#### Listed records:
====================
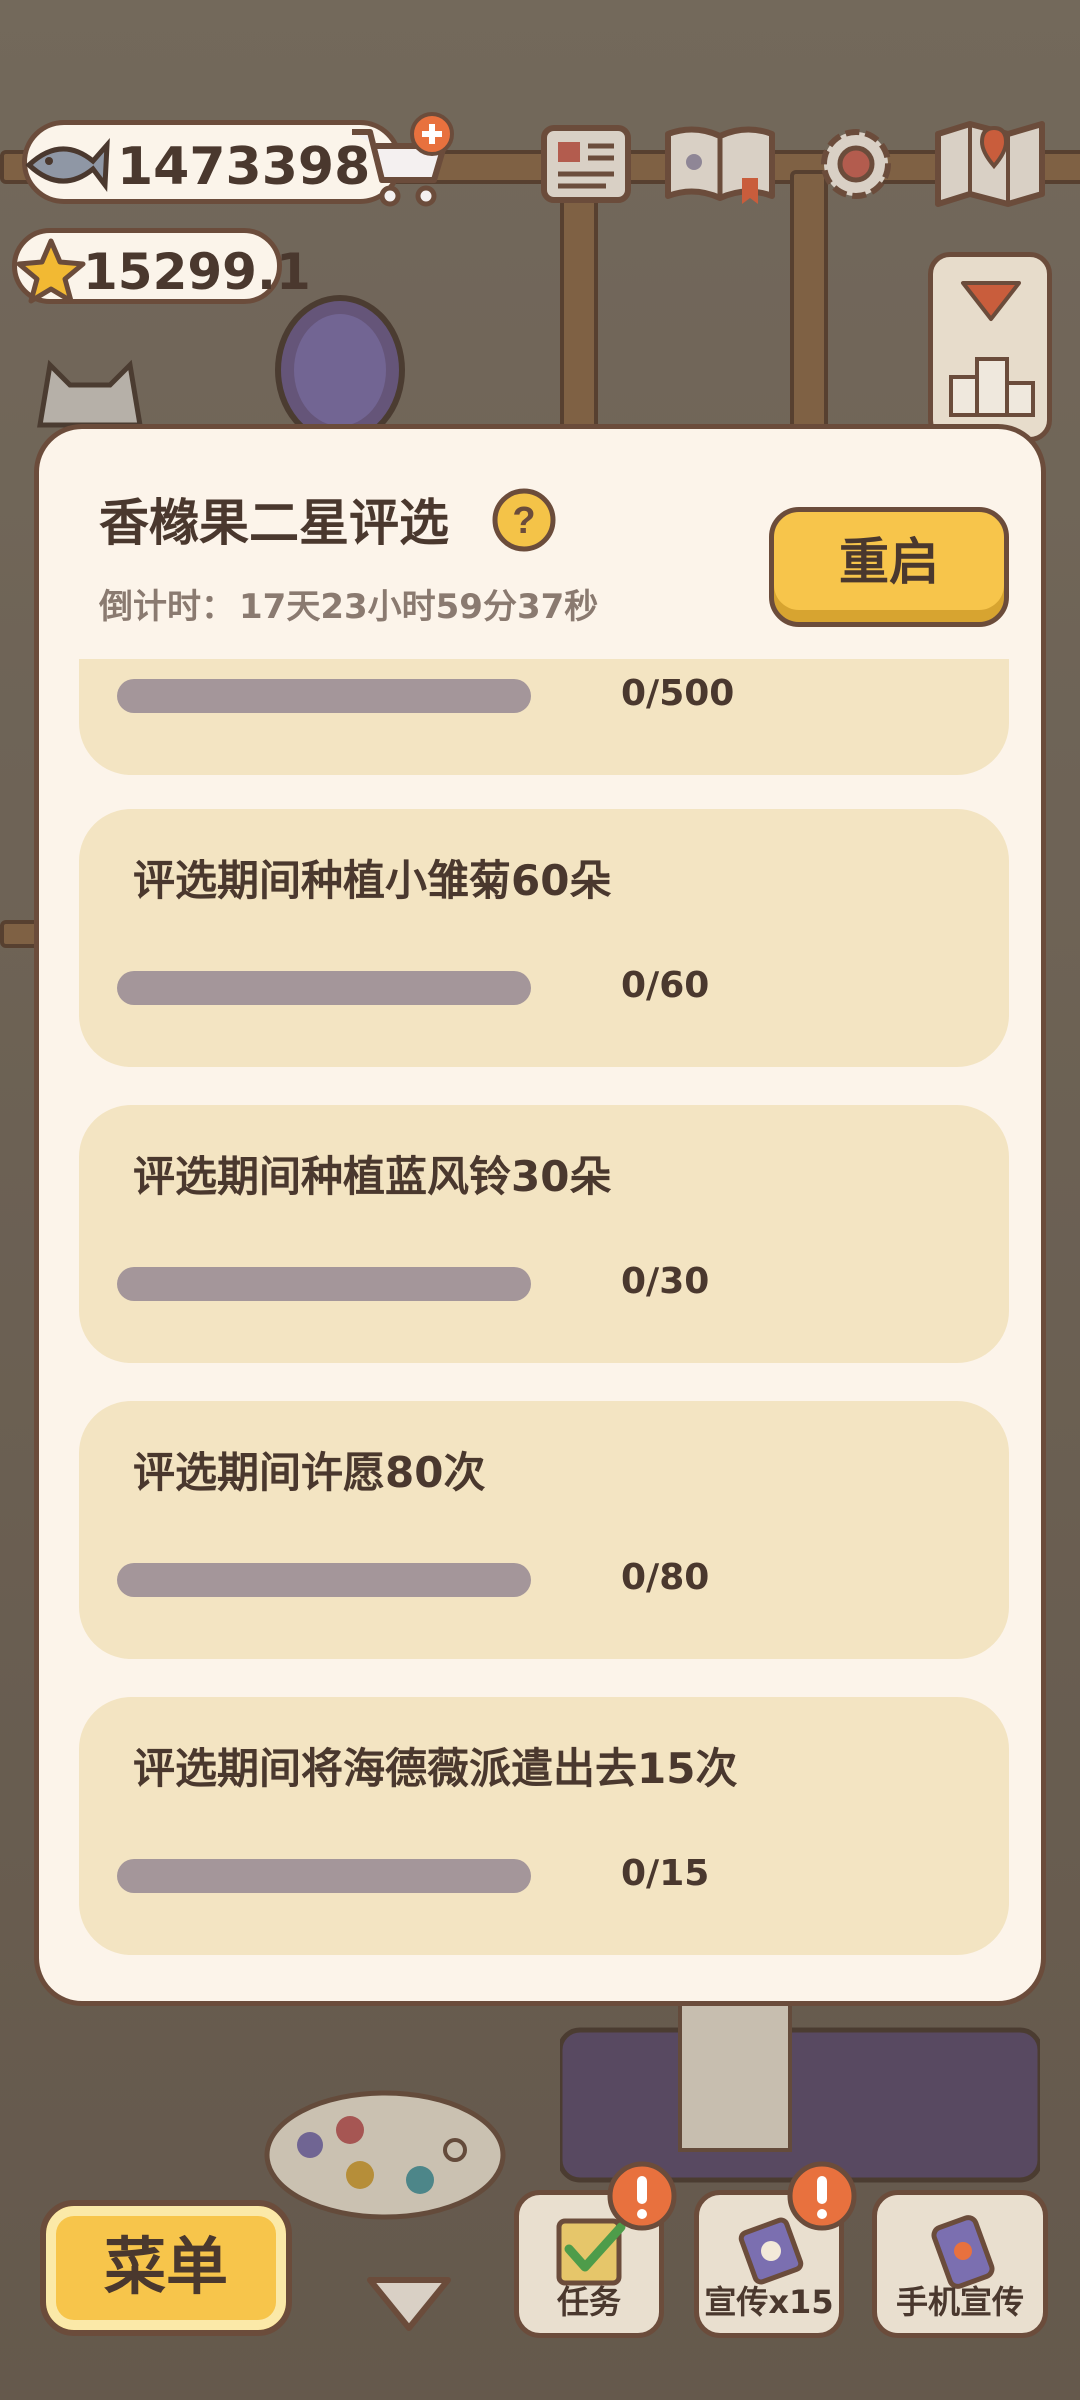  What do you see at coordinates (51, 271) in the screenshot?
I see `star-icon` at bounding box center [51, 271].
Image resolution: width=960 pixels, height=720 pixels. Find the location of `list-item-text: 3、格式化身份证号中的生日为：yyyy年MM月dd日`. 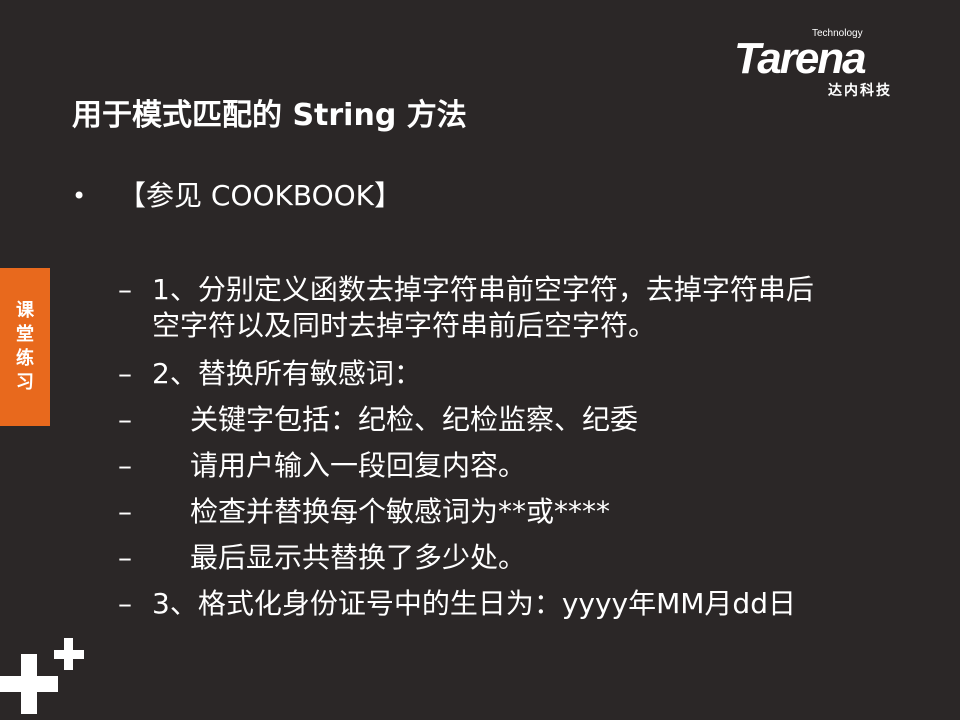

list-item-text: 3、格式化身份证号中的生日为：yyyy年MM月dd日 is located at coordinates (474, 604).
====================
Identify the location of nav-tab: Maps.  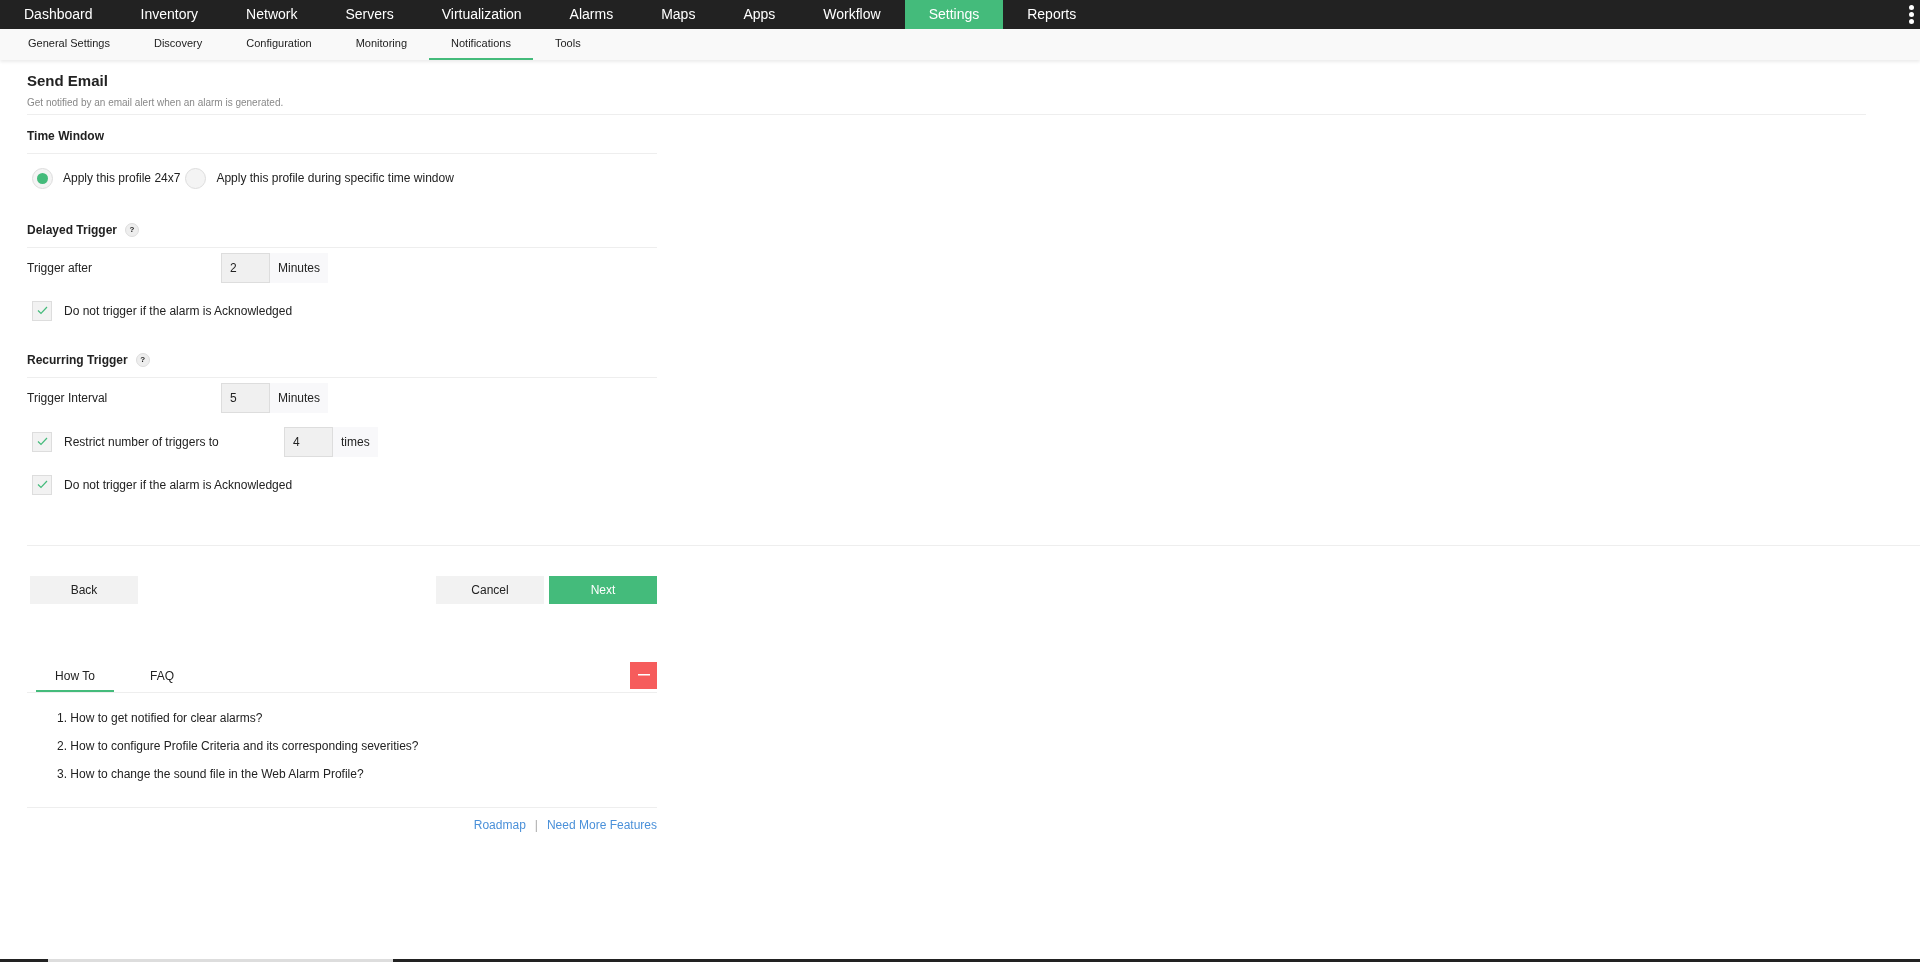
====================
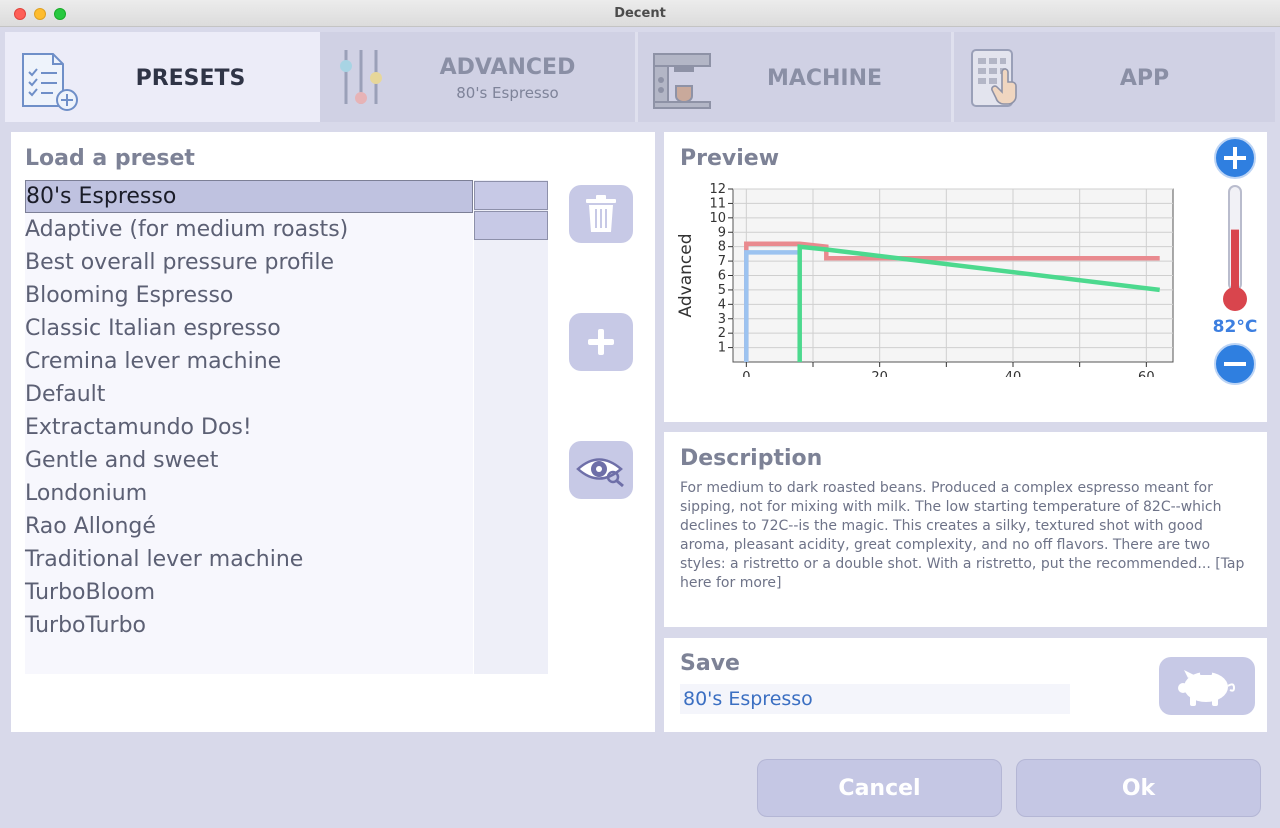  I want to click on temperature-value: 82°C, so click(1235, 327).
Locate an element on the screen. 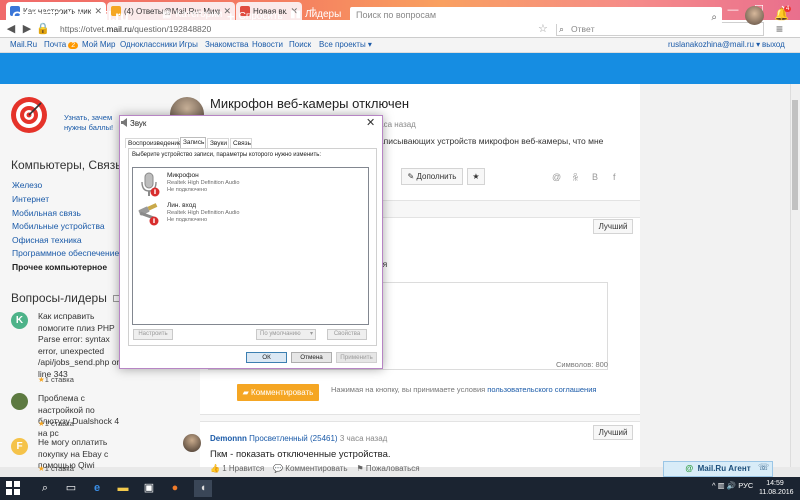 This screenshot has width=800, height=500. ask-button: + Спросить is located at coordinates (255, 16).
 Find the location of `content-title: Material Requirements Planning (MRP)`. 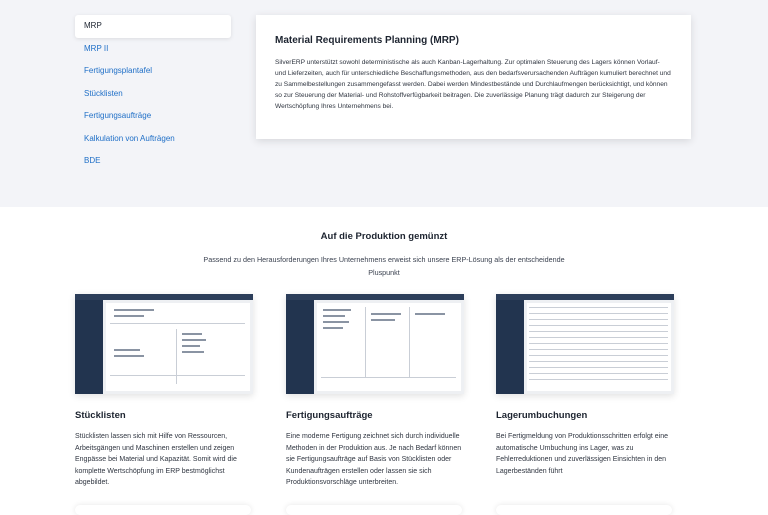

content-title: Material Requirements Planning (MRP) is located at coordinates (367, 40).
====================
#### What the exercise asks:
Return the lines from the line with "What do you" up to and including the line with "list-item-text: 3、格式化身份证号中的生日为：yyyy年MM月dd日 is", copied exactly, with the pictures left out.

#### Output for this task:
  What do you see at coordinates (51, 271) in the screenshot?
I see `star-icon` at bounding box center [51, 271].
Image resolution: width=960 pixels, height=720 pixels. Find the location of `list-item-text: 3、格式化身份证号中的生日为：yyyy年MM月dd日`. 

list-item-text: 3、格式化身份证号中的生日为：yyyy年MM月dd日 is located at coordinates (474, 604).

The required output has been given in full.